(Instrucciones):
- A) En el texto sobre la reelección presidencial, ¿qué es lo primero que se pierde en una batalla reeleccionista?
- B) Prolonga el texto sobre la reelección presidencial a partir de su última oración.

19 de Junio del 2015
Cuando un presidente toma el camino del continuismo y, en consecuencia, le coloca una barrera a la alternabilidad en el poder, aunque no sea esa su intención, se convierte en un candidato que perturba el proceso electoral.
De igual manera, desde el momento en que el candidato-presidente le da luz verde a sus funcionarios para iniciar el montaje de la reelección, el Palacio de la Presidencia se suele transformar en un comando de campaña y la administración pública en un botín del que los funcionarios tienen la libertad de disponer para garantizar el triunfo del jefe del Estado.
Lo primero que se pierde en una batalla reeleccionista es la integridad electoral, sobretodo, cuando se desarrolla en democracias que, como la nuestra, carecen de institucionalidad. En ellas la competencia es notoriamente desigual. La cantidad de recursos de que dispone el presidente-candidato, la mayor parte proveniente del Estado, frente a los del candidato ordinario, aniquila la equidad requerida para la legitimación de unas elecciones.

(Los datos):
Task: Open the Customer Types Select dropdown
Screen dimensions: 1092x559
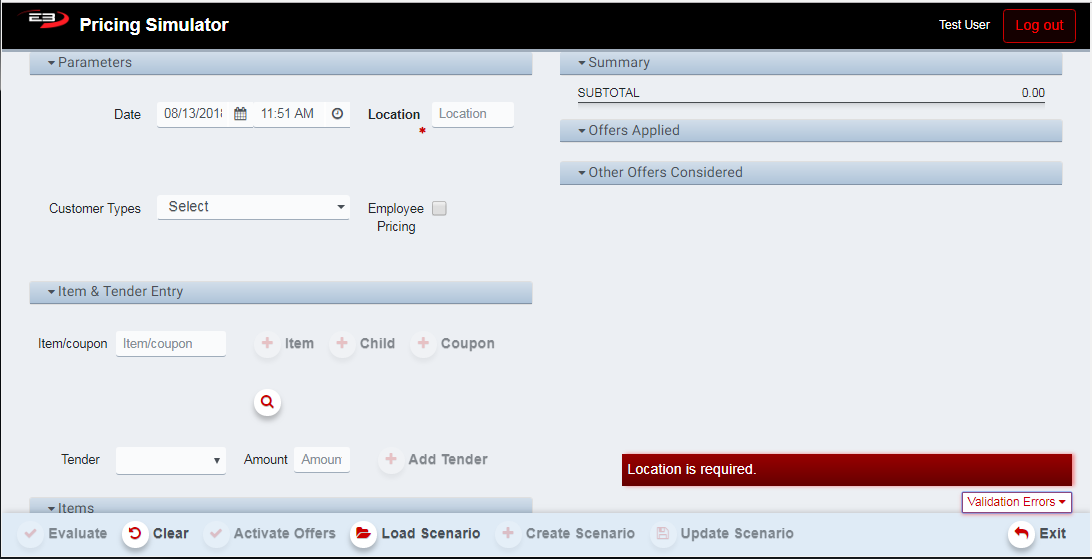Action: click(x=253, y=207)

(Resultados):
- A) La integridad electoral.

- B)
En las elecciones en que compite un presidente en reelección, el candidato retador, al mismo tiempo que al presidente, enfrenta al más poderoso de los adversarios: el Estado. Por esta razón, en democracias consolidadas como la estadounidense, la reelección tiene controles que garantizan que la competencia electoral se desarrolle con adecuados niveles de equidad.
El mejor ejemplo de lo que debe exigirse al momento de la aprobación de una reforma constitucional para instaurar la reelección consecutiva lo dio Colombia, cuando dispuso en la propia Constitución la obligación de la aprobación de una ley que garantizara la igualdad electoral entre los candidatos presidenciales.
Con el fin de garantizar una relativa igualdad de oportunidades en la competencia electoral reeleccionista, se le impuso al presidente de la República, en la Ley Estatutaria de Garantías No. 996 del 2005, a partir de la oficialización de sus aspiraciones reeleccionistas, a más tardar seis meses antes de las elecciones, las prohibiciones siguientes : 1) participar en inauguraciones; 2) adjudicar viviendas gratuitas; 3) entregar subsidios; 4) distribuir tabletas a los estudiantes de colegios y escuelas públicas; 5) utilizar los medios de comunicación con fines proselitistas; 6) contratar directamente, a todos los entes del Estado, excepto para la defensa y la seguridad nacional; 7) aumentar durante la campaña presidencial los recursos destinados a publicidad del Estado, en un monto superior a lo presupuestado en los dos años anteriores; 8) utilizar publicidad del Estado como propaganda política; y, 9) todo aquello que signifique ventaja para el presidente como candidato.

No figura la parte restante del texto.